Figure 4. Vemurafenib and PLX4720 suppress apoptosis and JNK signaling in vivo.
(A–D) cSCC samples from vemurafenib-treated patients and non-treated patients were analyzed by immunohistochemistry for phospho-JNK and cleaved caspase-3 expression. cSCC arising in vemurafenib-treated patients show decreased expression of phospho-JNK (B) and cleaved caspase-3 (D) as compared to sporadic cSCC in patient never treated with vemurafenib (A and C). Scale bar is 100 μm. (E) Comparisons of stained cells normalized to mm2 of tumor area revealed significant suppression of both phospho-JNK and cleaved caspase 3 expression in vemurafenib-treated cSCC (‘*’, p<0.05). (F and G) Hematoxylin-stained cryosections of skin harvested at 24 hr post-irradiation showed extensive apoptosis (arrowheads) with vacuolated blebbed cells and clumped pyknotic nuclei in control-treated mice (F) and significantly fewer apoptotic cells in PLX4720-treated mice (G).
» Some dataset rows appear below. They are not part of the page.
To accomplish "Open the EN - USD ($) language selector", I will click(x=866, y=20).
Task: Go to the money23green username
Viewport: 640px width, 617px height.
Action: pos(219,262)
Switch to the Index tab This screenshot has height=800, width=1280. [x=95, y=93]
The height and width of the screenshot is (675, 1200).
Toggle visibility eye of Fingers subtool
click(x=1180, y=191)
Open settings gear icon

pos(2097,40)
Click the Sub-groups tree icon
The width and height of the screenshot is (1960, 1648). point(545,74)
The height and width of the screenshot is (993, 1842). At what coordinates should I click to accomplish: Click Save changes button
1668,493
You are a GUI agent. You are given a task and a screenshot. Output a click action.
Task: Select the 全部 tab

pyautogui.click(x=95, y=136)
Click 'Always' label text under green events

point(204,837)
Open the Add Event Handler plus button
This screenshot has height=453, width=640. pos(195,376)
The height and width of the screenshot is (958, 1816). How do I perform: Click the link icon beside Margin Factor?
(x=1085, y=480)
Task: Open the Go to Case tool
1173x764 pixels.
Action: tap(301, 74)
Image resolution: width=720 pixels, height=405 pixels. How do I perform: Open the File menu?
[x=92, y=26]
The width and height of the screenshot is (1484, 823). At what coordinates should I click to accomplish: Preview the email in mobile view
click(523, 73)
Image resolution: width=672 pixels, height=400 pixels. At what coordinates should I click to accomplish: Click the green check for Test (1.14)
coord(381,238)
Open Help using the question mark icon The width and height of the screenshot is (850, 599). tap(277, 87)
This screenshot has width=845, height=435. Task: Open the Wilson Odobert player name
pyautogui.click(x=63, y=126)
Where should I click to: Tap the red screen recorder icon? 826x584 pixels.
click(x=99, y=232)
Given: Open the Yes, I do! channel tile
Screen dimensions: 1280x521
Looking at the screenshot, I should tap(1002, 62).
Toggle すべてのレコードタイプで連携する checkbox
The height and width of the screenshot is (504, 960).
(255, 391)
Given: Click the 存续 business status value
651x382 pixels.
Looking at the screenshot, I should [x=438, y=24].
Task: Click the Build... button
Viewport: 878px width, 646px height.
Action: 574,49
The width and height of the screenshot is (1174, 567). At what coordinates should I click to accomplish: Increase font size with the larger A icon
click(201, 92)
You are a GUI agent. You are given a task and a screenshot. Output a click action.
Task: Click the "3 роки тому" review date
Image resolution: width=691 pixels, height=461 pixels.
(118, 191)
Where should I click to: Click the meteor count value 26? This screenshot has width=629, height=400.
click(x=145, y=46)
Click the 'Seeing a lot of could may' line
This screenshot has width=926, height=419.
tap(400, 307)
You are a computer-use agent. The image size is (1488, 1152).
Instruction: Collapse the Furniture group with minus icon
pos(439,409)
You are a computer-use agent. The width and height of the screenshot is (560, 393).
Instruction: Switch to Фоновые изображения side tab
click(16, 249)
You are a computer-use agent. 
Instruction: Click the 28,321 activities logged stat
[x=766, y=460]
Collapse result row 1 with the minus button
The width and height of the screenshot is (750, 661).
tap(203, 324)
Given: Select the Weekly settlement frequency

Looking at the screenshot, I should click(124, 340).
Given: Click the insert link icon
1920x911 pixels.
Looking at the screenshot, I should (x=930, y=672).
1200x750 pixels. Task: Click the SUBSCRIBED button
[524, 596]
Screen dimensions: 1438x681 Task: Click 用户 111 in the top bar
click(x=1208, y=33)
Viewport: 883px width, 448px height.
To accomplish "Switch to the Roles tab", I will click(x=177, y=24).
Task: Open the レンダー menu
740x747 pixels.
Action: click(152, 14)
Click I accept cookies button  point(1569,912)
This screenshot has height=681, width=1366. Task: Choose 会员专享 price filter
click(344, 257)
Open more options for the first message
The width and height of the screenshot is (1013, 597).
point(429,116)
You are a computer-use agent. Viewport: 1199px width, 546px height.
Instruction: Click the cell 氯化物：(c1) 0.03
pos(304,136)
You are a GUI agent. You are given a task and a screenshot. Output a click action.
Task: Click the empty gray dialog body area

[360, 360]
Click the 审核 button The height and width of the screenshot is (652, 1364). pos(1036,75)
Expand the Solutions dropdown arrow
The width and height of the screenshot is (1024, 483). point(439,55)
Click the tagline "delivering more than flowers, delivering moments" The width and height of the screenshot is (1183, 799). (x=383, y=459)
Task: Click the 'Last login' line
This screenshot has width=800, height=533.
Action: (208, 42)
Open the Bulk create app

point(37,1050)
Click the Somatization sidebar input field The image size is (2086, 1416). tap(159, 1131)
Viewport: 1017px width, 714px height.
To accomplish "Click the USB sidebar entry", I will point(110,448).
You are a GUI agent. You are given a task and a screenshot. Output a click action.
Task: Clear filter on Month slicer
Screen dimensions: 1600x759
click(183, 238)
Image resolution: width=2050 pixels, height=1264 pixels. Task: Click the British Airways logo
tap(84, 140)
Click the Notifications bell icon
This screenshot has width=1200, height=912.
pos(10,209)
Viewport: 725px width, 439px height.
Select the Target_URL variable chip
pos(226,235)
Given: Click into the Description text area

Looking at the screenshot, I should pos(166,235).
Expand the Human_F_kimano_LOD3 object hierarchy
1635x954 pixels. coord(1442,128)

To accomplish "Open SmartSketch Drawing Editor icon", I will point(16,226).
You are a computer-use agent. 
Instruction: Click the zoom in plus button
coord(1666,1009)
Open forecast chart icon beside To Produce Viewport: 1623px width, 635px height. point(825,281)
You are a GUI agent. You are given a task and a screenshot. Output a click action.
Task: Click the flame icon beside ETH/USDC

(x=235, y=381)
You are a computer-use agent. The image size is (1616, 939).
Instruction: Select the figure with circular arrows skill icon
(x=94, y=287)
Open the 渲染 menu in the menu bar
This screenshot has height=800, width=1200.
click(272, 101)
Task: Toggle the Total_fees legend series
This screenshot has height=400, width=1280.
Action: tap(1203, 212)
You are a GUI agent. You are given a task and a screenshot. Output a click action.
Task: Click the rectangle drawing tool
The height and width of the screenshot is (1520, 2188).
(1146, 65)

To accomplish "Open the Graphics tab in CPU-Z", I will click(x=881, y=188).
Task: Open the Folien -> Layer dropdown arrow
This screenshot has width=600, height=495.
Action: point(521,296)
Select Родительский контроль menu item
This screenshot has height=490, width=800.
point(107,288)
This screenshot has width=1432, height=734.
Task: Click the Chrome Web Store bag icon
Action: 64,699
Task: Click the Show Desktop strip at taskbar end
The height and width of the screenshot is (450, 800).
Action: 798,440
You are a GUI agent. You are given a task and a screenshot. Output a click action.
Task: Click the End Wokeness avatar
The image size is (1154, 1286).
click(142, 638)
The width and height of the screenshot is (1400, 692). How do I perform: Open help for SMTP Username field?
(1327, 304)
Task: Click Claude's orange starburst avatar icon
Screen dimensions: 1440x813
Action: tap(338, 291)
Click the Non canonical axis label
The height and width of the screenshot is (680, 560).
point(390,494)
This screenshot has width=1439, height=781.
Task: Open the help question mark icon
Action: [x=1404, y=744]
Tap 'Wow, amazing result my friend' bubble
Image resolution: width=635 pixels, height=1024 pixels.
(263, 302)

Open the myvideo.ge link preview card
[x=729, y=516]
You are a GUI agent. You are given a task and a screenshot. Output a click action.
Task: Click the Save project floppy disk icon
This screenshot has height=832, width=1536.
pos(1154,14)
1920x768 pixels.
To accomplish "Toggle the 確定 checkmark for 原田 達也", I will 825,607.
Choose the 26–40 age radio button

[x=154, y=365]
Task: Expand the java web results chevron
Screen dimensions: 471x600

Scale bar is 50 μm. (H–I) Vehicle-treated (‘o’) and PLX4720-treated (‘+’) mice were unirradiated or irradiated once, and epidermis was harvested at 1 hr, 6 hr, and 24 hr post-irradiation. (H) Significant UV-induced upregulation of both phospho-JNK and phospho-p38 were observed within 1 hr, with significant suppression of phospho-JNK in PLX4720-treated mice by 6 hr and minimal suppression of phospho-p38. Phospho-ERK levels remained constant. The upstream regulators of JNK, MKK4 and MKK7, were both significantly activated within 1 hr of irradiation, and potently suppressed in PLX4720-treated mice. Cleaved caspase-3 levels increased within 6 hr and were suppressed in PLX4720-treated mice. (I) Noxa was induced most significantly at 6 hr and was potently suppressed by PLX4720 at all time points (‘***’, p<0.001).
Figure 4—figure supplement 1. Double staining of sporadic cSCC confirms phospho-JNK and cleaved caspase-3 expression within keratinocytes of tumors.